In fact, the cooling process of copper castings is a very unique process. Some of them have to undergo solid-state transformation of the alloy. During the transformation, the metal ratio changes. For example, the volume of carbon steel from δ phase to γ phase decreases, and the volume increases when the γ phase undergoes eutectoid transformation.

However, if the temperature of each part of the copper casting is the same, it is impossible to produce macro stress, but only micro stress. When the transformation temperature is higher than the critical temperature of the plastic elastic transformation, the alloy is in the plastic state during the transformation. Even if the temperature exists in each part of the copper casting, the transformation stress produced is not large, and will gradually reduce or even disappear.

If the transformation temperature of copper casting is lower than the critical temperature, and the temperature difference of each part of copper casting is large, and the transformation time of each part is different, it will cause the macro transformation stress. Because of the different transformation time, the transformation stress may become temporary stress or residual stress.

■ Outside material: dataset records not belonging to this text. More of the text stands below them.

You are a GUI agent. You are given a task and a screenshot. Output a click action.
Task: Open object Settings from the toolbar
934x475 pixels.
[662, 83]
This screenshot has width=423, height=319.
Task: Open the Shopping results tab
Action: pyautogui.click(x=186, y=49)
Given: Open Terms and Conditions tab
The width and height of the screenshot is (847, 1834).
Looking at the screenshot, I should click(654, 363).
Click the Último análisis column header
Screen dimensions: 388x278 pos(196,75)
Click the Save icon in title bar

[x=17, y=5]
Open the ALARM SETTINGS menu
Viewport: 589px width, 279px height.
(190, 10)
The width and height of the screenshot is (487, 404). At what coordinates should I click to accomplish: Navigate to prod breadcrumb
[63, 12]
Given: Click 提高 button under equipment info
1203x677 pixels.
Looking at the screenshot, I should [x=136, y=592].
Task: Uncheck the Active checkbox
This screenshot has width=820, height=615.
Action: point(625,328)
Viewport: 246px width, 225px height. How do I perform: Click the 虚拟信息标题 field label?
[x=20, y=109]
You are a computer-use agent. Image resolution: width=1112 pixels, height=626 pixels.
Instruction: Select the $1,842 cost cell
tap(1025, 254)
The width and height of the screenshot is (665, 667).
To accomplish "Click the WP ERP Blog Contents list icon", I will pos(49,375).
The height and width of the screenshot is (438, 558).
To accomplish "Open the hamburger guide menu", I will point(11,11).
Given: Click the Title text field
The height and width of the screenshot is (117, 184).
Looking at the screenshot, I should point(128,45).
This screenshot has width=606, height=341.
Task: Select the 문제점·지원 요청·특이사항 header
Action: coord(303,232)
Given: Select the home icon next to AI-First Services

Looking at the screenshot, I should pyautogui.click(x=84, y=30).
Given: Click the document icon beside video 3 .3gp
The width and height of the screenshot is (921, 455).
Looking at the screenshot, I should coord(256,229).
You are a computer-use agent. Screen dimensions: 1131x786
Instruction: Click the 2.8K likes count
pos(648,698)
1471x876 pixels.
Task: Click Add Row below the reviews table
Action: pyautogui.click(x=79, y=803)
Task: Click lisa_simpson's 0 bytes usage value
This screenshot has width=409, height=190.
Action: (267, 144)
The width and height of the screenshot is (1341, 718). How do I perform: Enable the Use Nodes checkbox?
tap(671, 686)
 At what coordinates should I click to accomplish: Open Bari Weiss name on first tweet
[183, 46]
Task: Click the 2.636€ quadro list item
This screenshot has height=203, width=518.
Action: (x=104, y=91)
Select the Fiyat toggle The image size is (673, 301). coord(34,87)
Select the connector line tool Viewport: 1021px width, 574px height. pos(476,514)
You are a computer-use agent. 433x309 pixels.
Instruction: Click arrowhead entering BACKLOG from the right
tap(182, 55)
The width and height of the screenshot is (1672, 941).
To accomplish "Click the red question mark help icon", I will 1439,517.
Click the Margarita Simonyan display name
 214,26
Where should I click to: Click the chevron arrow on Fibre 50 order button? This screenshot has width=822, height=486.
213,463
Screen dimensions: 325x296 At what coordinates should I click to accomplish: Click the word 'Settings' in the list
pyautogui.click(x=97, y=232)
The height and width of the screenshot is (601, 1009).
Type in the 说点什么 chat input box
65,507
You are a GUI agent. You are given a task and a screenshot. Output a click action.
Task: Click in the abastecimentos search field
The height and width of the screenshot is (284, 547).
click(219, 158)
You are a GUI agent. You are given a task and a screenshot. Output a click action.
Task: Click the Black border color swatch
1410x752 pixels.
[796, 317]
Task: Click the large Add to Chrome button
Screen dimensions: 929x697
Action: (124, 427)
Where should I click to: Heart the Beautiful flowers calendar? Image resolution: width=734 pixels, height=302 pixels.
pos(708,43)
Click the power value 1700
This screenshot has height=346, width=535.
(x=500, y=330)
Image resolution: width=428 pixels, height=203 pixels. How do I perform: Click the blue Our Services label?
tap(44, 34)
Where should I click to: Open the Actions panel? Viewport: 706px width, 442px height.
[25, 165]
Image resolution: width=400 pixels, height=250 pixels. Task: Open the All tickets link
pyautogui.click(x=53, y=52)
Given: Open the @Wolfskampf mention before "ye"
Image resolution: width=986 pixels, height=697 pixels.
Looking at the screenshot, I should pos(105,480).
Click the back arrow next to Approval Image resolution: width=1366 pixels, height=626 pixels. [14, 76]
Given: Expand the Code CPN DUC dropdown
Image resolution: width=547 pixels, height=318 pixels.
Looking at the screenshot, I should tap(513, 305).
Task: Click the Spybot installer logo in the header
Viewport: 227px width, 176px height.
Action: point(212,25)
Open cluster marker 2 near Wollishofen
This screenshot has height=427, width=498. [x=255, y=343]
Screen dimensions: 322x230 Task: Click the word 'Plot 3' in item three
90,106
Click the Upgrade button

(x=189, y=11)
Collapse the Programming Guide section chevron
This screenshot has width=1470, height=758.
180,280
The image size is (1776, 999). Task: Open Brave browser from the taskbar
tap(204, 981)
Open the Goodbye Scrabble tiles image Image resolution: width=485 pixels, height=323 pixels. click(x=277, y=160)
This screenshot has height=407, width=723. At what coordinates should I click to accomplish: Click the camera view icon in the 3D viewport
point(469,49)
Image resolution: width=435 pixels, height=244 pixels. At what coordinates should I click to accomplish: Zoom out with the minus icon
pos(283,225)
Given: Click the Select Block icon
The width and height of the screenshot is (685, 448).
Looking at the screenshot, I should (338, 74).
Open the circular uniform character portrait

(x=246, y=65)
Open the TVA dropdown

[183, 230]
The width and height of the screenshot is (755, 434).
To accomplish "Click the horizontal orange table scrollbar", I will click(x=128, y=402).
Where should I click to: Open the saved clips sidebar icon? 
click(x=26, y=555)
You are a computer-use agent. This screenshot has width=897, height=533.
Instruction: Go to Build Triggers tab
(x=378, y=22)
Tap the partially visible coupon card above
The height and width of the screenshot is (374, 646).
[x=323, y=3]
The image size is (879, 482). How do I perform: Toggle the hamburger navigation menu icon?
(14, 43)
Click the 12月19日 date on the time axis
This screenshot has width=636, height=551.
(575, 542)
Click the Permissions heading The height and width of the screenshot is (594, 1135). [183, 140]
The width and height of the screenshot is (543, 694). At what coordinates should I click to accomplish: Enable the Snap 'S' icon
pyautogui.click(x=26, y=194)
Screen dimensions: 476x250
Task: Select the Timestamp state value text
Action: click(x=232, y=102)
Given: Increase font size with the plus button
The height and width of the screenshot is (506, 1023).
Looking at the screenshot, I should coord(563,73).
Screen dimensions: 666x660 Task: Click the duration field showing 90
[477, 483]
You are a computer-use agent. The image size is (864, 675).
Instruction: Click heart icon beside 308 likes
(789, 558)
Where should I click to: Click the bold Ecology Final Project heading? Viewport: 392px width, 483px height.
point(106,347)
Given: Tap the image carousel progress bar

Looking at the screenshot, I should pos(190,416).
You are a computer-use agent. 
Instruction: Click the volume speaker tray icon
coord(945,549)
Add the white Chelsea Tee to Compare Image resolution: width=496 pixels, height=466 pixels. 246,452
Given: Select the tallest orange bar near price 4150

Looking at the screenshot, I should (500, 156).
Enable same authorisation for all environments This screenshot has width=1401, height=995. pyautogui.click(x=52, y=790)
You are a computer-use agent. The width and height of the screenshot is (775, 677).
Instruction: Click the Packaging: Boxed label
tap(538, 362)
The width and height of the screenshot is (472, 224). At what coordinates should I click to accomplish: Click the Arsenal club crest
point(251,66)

When the thin-walled part of the copper casting undergoes solid transformation, the thick-walled part is still in the plastic state. If the specific volume of the new phase is larger than that of the old phase, the thin-walled part expands while the thick-walled part is subject to plastic stretching. As a result, only a small tensile stress is generated in the copper casting, and gradually disappears with the time.

In this case, if the copper casting continues to cool, the thick wall part will undergo phase transformation and increase the volume. Because it is already in the elastic state, the thin wall part will be elastically stretched by the inner layer and form tensile stress. Under this condition, the residual phase transformation stress and the residual thermal stress sign are opposite and can cancel each other.

When the thin-walled part of the copper casting is released into solid phase transformation, the thick walled part is already in elastic state. If the new specific volume is larger than the old phase, the thick walled part is elastically stretched to form tensile stress, while the thin-walled part is elastically compressed to form temporary compressive stress. At this time, the sign of transformation stress is the same as that of thermal stress, i.e. stress superposition. When the copper casting continues to cool to the thick wall, the specific volume increases and expands, which makes the transformation stress of the former section disappear.

It can be seen that for the alloy with solid phase transformation in copper casting, when the tolerance between the old and the new is large and the shear phase transformation stress sign and the thermal stress sign are the same, the superposition of the two kinds of stress results in the cracking and deformation of the copper casting. Therefore, both the temporary phase transformation stress and the residual phase transformation stress should be studied to eliminate the harmful effects as much as possible.